In 1983, with two successful Horror sequels under his belt (i.e. FRIDAY THE 13TH PART 2 and PART 3D), Steve Miner began work on GODZILLA: KING OF THE MONSTERS IN 3D, which would (and should) have been the first American-made Godzilla movie! After securing the character rights from Toho, Miner tapped a yet untested screenwriter named Fred Dekker (future director of NIGHT OF THE CREEPS, THE MONSTER SQUAD, and ROBOCOP 3) to pen the script. But after a year, for various reasons, Steve Miner’s G-Project sadly never took off.
Then sometime in 1985, Miner got his hands on a script by Ethan Wiley for HOUSE. Based upon a short Twilight Zone-inspired story from Fred Dekker, Wiley crafted the fifteen-page treatment into a full-blown screenplay. And Miner liked the script so much that he immediately got in touch with Sean S. Cunningham (director of FRIDAY THE 13TH) who agreed to bankroll the project. With everything in place, a small army of genre legends would craft a film that still holds up incredibly well over three decades later!
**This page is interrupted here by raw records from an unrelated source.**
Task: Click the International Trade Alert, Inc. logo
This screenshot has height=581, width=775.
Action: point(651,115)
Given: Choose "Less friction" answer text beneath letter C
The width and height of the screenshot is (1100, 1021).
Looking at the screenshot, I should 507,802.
HOUSE is the story of war vet turned author Roger Cobb (William Katt) who is stuck in a major rut. Still coasting on the success of his first two novels, Roger is now trying to focus on writing about his experiences in the Vietnam War. However, he is suffering from writer’s block (and a touch of PTSD), and still dealing with the disappearance of his son. But fate soon intervenes when Roger’s Aunt unexpectedly commits suicide, and he becomes the sole inheritor of her allegedly haunted estate. Rather than sell it off, Roger decides to move in and focus on writing his long-delayed book.
But his intended solitude doesn’t go as planned, as Roger has to deal with his nosy neighbor Harold Gorton (George Wendt), plus a multitude of supernatural threats, including killer garden tools, a diverse mix of monsters, and a vengeful Vietnam zombie! And as if that weren’t enough to push Roger to the brink of insanity, he gets tricked into babysitting his sexy neighbor’s five-year old son, and still has has a deadline to meet with his publisher! (Yeesh, this guy can’t catch a break!)
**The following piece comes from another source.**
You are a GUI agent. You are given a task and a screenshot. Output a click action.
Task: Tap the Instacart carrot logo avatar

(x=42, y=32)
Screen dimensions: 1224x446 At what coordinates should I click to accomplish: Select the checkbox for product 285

As the film enters its final act, the true culprit behind all of Roger’s woes is revealed to be “Big Ben” (portrayed in ‘Nam flashbacks by Richard Moll). Ben blames Roger for leaving him behind to be tortured and killed by the Vietcong, and is eager to exact revenge from beyond the grave! This ultimately leads to a climactic showdown where Roger will have to face his fears, learn to forgive himself, and find a way to lay Ben to rest permanently!
HOUSE was made during an era where it was pretty much “anything goes.” There was no need for brand recognition, or big Hollywood stars, and filmmakers pretty much had carte blanche to create what they wanted. And seeing as how both Miner and Cunningham had previously teamed-up on several films, it was probably easy for them to foster the perfect creative environment for their talented cast and crew.
HOUSE boasts a variety of strange creatures, all of which were designed by the late and great James Cummins. While he eventually did try his hand at screenwriting and directing (HARBINGER, DARK:30, THE BONEYARD), James was primarily involved in creating special effects for a variety of films, such as JAWS 3D, THE THING, STRANGE INVADERS, ENEMY MINE, and THE SLUMBER PARTY MASSACRE II. James’ creatures for HOUSE are memorable to say the least, and were pulled off with a mix of makeup, animatronics, and even some stop-motion animation.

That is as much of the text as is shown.